Alibaba Groupは2017年にIOCのWorldwide TOPパートナーとなった。
From: Alibaba Brings Cloud-Based AI Innovation to Milano Cortina 2026 Winter Olympics
【編集部解説】
このニュースは、Milano Cortina 2026冬季オリンピック開幕のわずか2日前に発表されたものです。Alibaba CloudがOBSおよびIOCと共に展開する先進技術は、オリンピック放送史における大きな転換点を示しています。
注目すべきは、オリンピック史上初めて大規模言語モデルが本格的に統合された点です。AlibabaのQwenモデルは、ファン向けのチャット型アシスタントとして公式サイトに組み込まれただけでなく、ローザンヌのオリンピック博物館での音声ガイド、さらには国内オリンピック委員会の内部業務支援にまで活用されています。生成AIがスポーツイベントの表舞台と裏方の両面で実用化される事例として、極めて重要な意味を持ちます。
放送技術の面では、Real-Time 360º Replayシステムの進化が目を引きます。Beijing 2022で導入されたBulletTime機能に加え、新たにSpacetime Slices機能が追加されました。これは、アスリートの動きの複数のフェーズを1枚の合成画像で可視化する技術で、視聴者が技術や演技をより深く理解できるようになります。15〜20秒という処理速度は、ライブ放送での使用を可能にする水準であり、AIによる背景分離技術の実用性を証明しています。
クラウド放送の拡大も見逃せません。Tokyo 2020では選択肢の一つだったOBS Live Cloudは、Paris 2024で主要な配信手段となり、Milano Cortina 2026では39の放送事業者が428のライブビデオフィードを受信します。従来の衛星回線や専用線を置き換えることで、コスト削減と柔軟性の向上を同時に実現しています。特に小規模な放送事業者にとって、初期投資なしにプロフェッショナルグレードの放送能力にアクセスできることの意義は大きいでしょう。
一方で、このような技術の集中には潜在的な懸念も存在します。2025年9月には、米国議会の委員会がLA 2028オリンピックにおけるAlibabaの役割について、データセキュリティとプライバシーの観点から警告を発しています。フランスでもParis 2024の際、Alibabaがセンシティブなデータシステムにアクセスすることを制限する措置が取られました。技術の進化と国家安全保障のバランスは、今後のオリンピックが直面する課題となるでしょう。
Sports AIによる8ペタバイト以上のアーカイブ管理は、オリンピックの歴史保存という観点からも重要です。自然言語での検索が可能になることで、過去数十年分の映像資産が「生きた知識ライブラリ」として再生されます。これは単なる効率化ではなく、オリンピックの文化的価値を未来世代へ継承する新しい形態と言えます。

提供された情報 =

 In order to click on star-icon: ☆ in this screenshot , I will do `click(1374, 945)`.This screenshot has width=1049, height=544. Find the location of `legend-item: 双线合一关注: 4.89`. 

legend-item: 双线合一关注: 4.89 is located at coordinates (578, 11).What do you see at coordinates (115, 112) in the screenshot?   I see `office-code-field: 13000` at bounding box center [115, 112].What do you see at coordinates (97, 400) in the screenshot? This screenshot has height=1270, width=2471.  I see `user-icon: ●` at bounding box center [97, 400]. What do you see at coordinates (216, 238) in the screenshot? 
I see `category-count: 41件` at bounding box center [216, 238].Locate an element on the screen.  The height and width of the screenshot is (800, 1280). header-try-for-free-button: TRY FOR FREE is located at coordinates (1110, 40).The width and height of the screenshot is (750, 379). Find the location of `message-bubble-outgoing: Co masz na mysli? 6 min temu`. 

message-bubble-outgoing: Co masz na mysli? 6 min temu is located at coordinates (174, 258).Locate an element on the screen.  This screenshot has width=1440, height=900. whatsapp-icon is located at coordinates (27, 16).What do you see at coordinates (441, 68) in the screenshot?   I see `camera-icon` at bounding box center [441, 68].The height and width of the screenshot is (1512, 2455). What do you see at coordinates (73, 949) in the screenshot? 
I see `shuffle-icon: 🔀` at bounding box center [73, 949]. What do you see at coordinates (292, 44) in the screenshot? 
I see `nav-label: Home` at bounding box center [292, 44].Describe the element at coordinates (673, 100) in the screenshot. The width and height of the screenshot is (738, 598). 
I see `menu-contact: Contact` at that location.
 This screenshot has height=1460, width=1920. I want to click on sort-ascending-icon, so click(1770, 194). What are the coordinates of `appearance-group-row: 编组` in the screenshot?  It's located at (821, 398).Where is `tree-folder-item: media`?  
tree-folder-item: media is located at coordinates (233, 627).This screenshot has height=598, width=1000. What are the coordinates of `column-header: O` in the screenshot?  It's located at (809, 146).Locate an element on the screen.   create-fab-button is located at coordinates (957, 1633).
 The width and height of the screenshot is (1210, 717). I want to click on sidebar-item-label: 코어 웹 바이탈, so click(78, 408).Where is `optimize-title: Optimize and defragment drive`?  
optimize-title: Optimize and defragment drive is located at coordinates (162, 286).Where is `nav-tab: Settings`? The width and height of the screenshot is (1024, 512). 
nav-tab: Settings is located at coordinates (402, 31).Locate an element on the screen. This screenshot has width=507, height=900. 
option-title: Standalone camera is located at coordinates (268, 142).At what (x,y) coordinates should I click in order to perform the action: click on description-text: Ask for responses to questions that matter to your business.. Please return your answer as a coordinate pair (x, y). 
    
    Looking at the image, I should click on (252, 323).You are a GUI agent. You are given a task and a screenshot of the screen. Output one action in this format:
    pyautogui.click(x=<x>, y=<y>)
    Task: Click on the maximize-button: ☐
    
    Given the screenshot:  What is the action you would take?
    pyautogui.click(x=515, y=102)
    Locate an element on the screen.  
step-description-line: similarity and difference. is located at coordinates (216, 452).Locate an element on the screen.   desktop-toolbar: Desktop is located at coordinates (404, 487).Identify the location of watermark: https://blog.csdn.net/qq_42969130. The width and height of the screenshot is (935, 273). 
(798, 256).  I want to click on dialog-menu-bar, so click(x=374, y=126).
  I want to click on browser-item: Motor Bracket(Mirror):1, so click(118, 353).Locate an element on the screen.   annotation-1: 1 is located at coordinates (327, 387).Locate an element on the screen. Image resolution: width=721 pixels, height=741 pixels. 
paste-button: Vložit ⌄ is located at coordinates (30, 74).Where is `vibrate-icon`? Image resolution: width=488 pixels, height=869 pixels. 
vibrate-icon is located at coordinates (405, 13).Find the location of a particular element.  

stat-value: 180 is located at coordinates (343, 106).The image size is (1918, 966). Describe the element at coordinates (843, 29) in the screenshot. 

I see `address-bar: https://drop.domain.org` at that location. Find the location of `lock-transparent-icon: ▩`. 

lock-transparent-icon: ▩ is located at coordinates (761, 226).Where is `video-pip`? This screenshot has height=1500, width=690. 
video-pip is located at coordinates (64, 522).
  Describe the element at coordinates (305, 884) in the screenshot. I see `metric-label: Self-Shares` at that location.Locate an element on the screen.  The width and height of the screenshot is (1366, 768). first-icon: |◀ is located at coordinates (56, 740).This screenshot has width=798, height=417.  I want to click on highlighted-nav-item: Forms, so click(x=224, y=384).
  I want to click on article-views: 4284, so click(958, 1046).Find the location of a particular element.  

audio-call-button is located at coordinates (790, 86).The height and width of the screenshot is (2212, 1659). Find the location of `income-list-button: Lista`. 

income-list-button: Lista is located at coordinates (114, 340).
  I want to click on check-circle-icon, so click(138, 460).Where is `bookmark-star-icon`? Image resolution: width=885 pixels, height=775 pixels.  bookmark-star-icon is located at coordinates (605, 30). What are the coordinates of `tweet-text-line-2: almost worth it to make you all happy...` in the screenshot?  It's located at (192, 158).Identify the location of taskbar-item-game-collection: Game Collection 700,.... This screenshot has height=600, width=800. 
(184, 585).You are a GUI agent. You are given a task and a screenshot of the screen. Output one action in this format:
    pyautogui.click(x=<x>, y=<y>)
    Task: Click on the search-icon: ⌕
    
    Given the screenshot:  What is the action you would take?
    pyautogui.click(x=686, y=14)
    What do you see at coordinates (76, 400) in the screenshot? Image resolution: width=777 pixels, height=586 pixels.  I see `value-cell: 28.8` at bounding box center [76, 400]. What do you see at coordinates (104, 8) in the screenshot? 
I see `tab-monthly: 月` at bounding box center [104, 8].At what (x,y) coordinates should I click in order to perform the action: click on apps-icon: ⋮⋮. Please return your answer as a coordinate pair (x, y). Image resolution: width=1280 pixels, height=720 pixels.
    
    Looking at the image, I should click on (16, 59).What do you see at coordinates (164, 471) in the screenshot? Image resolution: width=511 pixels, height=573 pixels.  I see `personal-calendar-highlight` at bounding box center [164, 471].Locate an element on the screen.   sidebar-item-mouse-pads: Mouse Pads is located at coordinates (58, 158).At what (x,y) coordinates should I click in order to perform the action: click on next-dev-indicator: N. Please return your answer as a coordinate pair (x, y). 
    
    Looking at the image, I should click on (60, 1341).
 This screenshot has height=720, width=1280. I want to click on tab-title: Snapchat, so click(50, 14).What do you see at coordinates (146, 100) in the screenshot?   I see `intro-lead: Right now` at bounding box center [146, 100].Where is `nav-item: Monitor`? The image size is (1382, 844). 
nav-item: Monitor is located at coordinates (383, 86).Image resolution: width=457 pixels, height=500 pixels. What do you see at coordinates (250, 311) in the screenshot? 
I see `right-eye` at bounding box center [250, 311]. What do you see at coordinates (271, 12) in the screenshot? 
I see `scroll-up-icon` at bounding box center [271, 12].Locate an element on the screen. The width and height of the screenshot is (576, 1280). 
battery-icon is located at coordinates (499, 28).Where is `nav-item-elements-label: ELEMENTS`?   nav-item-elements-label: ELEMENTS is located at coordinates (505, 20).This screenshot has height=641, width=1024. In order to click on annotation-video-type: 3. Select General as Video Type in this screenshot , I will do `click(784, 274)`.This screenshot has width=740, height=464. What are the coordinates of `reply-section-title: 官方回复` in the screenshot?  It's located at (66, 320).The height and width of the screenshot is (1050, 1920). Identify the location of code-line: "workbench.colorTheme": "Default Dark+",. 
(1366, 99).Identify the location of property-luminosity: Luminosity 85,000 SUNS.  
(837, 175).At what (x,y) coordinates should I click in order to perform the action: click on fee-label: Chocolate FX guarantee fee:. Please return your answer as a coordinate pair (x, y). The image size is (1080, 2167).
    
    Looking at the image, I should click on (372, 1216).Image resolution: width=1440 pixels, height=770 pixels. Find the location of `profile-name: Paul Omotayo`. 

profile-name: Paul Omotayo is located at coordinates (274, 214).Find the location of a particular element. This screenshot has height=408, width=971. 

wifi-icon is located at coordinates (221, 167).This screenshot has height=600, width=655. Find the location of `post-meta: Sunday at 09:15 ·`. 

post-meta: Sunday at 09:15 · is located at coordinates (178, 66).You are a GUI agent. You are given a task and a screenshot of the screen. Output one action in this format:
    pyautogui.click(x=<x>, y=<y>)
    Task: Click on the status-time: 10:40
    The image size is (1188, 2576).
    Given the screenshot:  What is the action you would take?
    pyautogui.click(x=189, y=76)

課題 =
A - 掲載本文によると、Milano Cortina 2026で428のライブビデオフィードを受信する放送事業者の数はいくつか。
B - 掲載本文の「注目すべきは、オリンピック史」から「極めて重要な意味を持ちます。」までの全文を書き写せ。
C - 掲載本文で「クラウド放送の拡大も見逃せません」で始まる段落を、主な事実を残して箇条書きにまとめよ。

課題ごとの解答 =
A - 39の放送事業者。

B -
注目すべきは、オリンピック史上初めて大規模言語モデルが本格的に統合された点です。AlibabaのQwenモデルは、ファン向けのチャット型アシスタントとして公式サイトに組み込まれただけでなく、ローザンヌのオリンピック博物館での音声ガイド、さらには国内オリンピック委員会の内部業務支援にまで活用されています。生成AIがスポーツイベントの表舞台と裏方の両面で実用化される事例として、極めて重要な意味を持ちます。

C -
- OBS Live CloudはTokyo 2020では選択肢の一つだったが、Paris 2024では主要な配信手段になった。
- Milano Cortina 2026では、39の放送事業者が428のライブビデオフィードを受信する。
- 従来の衛星回線や専用線を置き換え、コスト削減と柔軟性の向上を同時に実現している。
- 小規模な放送事業者も、初期投資なしにプロフェッショナルグレードの放送能力にアクセスできる。